Figure 1. Tmem10 encodes for a transmembrane glycoprotein.

A. Alignment of the amino acid sequence of mouse, rat and human Tmem10 (different amino acids are shown in red. The transmembrane region is boxed and the region used to generate the antibody is highlighted in gray. The two asparagine-linked glycosylation sites found at the extracellular region of Tmem10 are labeled with blue asterisks. B. Tissue distribution. Immunoblot analysis of protein extracts prepared from the indicated tissues with an antibody to Tmem10. The location of molecular mass markers is shown on the right in kDa. C. Immunoblot analysis of glycosylation-site mutants of Tmem10. HEK293 cells transfected with an empty vector (HEK293) or cells expressing a myc-tagged Tmem10 (TMEM10), a mutant Tmem10 in which asparagine at position 6 was replaced with alanine (N6A), a mutant Tmem10 in which asparagine at position 12 was replaced with alanine (N12A), or a Tmem10 in which both asparagines were mutated to alanine (N6AN12A), were immunoprecipitated with an anti-myc antibody followed by immunoblotting with an antibody to Tmem10. Red asterisks indicate the locations of the three main bands of Tmem10. D. Cell surface biotinylation.

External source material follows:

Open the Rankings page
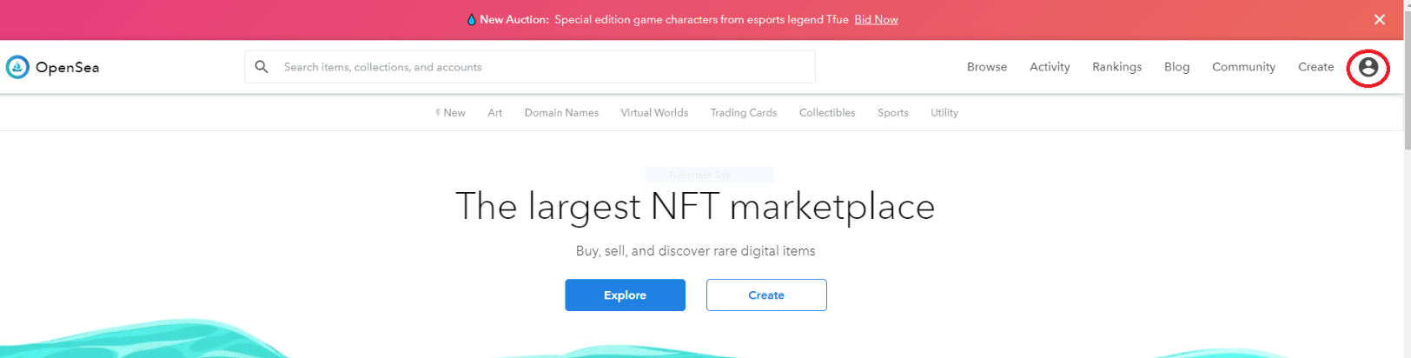This screenshot has height=358, width=1411. [1116, 67]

HEK293 cells transfected with an empty vector or cells expressing a myc-tagged Tmem10 (TMEM10), or a mutant lacking its glycosylation sites (N6AN12A), were incubated with membrane impermeable NHS-biotin. Cell lysates were mixed with avidin-agarose (Avidin) or were immunoprecipitated with an antibody to myc (Ab), followed by immunoblotting with an antibody to Tmem10. Both wild type and the glycosylation mutant of Tmem10 reach the cell surface.